Marcus yakında 27 yaşında olacaktı. Bu yaşına kadar hangi dine inanacağı konusunda kararsız kalmıştı. Ailesinde iki din mevcuttu. Küçükken her Pazar Kiliseye gidip Tanrı için dua ederdi. Annesi ve babası boşanınca, babasıyla Kore'ye taşındı. O günden beri tapınaklara gidip dua ediyordu. Bunu neden yaptığını bilmese de kesinlikle içten olmadığını biliyordu.
Ve yıllar sonra tekrar Amerika'daydı. Amerika'nın kirli sokakları, yıkılmaya hazır evleri... Yavaşça uzandığı yataktan kalktı. Pencereye yürüdü, camı açtı. Karşı apartmanın bir metre kadar yakınında olduğunu bir kez daha görünce aklına ev sahibi takıldı.

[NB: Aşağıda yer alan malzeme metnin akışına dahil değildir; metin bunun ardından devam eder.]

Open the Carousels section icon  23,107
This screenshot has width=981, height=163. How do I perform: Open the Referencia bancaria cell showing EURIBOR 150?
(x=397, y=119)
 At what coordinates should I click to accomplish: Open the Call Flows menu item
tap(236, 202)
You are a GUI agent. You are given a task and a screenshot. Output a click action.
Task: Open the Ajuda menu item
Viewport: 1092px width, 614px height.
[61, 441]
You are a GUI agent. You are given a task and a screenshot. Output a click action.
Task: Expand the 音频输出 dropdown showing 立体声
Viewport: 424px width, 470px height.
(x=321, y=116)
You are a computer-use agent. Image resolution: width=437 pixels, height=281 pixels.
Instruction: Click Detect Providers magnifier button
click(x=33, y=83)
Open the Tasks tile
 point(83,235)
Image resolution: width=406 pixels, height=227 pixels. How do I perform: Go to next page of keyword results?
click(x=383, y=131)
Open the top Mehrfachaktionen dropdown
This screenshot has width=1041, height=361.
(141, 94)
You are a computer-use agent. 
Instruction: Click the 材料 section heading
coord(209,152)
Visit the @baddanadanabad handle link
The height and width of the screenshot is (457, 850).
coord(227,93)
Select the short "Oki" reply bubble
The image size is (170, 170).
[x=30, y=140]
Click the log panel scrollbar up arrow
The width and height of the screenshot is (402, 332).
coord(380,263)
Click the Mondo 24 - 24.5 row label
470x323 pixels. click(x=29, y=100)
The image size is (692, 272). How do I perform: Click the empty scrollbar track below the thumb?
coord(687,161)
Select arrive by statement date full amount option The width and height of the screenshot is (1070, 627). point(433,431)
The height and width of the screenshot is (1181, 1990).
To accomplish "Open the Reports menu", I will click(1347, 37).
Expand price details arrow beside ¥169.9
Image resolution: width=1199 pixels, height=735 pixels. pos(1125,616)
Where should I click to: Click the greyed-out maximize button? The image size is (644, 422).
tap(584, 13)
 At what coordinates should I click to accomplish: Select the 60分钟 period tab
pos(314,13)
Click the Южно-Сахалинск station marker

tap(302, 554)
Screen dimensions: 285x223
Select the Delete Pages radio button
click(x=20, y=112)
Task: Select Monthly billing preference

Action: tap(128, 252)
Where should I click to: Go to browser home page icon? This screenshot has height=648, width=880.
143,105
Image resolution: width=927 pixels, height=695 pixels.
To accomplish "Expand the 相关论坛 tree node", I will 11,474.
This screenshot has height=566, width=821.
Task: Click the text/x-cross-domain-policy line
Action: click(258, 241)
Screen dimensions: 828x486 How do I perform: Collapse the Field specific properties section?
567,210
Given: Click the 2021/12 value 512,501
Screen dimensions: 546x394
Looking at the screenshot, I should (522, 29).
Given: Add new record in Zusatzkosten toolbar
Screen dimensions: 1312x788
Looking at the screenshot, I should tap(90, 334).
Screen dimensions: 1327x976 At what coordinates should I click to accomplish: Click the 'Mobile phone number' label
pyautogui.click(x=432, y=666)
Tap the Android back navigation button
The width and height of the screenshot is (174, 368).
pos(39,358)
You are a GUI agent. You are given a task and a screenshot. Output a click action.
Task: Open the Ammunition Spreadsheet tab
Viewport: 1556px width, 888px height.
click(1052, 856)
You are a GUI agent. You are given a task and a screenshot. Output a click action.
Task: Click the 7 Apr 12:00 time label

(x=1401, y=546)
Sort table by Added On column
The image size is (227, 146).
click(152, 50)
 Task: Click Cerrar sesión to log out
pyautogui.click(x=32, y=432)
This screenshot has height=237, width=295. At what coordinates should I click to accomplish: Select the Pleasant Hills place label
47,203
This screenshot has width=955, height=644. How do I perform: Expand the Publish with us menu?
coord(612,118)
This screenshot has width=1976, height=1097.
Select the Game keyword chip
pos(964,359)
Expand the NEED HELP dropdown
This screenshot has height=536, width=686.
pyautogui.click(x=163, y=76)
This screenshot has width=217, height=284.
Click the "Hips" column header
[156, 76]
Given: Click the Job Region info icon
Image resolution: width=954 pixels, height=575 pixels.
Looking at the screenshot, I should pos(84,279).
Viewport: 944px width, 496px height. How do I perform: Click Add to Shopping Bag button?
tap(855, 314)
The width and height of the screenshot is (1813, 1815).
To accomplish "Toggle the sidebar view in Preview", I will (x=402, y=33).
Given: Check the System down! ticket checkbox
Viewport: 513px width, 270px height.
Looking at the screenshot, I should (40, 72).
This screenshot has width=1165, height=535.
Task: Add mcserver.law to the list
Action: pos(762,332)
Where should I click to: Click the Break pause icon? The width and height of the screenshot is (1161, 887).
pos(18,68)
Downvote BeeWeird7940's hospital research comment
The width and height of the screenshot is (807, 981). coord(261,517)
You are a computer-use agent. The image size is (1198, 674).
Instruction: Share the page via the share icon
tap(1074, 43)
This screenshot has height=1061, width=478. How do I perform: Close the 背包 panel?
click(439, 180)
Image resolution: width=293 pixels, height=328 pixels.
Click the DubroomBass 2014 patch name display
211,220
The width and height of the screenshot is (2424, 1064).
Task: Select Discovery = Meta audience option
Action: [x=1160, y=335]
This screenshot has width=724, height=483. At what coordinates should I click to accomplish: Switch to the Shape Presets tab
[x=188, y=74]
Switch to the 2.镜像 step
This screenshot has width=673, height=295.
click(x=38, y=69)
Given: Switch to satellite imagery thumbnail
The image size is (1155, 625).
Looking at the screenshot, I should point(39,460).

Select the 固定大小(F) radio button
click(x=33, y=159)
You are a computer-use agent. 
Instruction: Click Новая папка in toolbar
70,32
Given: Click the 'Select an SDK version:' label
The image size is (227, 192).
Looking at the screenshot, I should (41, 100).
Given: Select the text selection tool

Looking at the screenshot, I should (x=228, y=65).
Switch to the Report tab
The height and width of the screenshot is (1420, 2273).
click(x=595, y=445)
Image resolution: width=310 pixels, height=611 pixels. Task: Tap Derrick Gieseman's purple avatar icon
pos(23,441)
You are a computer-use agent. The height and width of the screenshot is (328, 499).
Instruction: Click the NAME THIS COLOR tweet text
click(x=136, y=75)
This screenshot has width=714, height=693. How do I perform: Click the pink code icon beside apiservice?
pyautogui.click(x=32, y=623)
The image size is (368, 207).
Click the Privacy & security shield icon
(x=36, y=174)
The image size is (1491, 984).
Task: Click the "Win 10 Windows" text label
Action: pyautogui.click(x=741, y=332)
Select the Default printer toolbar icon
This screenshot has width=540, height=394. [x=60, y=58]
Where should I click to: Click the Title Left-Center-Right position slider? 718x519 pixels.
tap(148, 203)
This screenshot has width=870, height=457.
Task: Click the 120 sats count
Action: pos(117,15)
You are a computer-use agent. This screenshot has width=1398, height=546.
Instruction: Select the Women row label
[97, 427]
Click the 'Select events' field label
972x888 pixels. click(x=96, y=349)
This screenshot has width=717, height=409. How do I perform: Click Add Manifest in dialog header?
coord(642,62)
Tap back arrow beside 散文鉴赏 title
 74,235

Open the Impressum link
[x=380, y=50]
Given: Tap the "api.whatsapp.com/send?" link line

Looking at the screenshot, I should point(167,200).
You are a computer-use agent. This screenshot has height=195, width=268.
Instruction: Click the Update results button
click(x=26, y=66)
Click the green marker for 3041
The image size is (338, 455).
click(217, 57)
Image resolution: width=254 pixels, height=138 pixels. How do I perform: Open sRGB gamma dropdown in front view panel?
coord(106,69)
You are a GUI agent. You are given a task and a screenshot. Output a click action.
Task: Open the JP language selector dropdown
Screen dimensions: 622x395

"Evlerin birbirine yakın olmasını kafana takma" demişti Bayan Parker. "Çok az da olsa görünüyor Los Angelas'ın manzarası."
Yanılıyordu ev sahibi. Burada boyası akmış, kırık dökük, cansız evler dışında manzara göremiyordu. Oysa ki Amerika'nın ışıklı, kalabalık manzarasını seviyordu. Uzaktan ona bir hoş geliyordu. Yakınına yaklaşmaya korksa da. Derin düşüncelerine dalmışken zilin çaldığını duydu. Dürbünden baktığında gazete satan sıska çıraktan başka biri değildi. Maskesini takarak kapıyı açtı.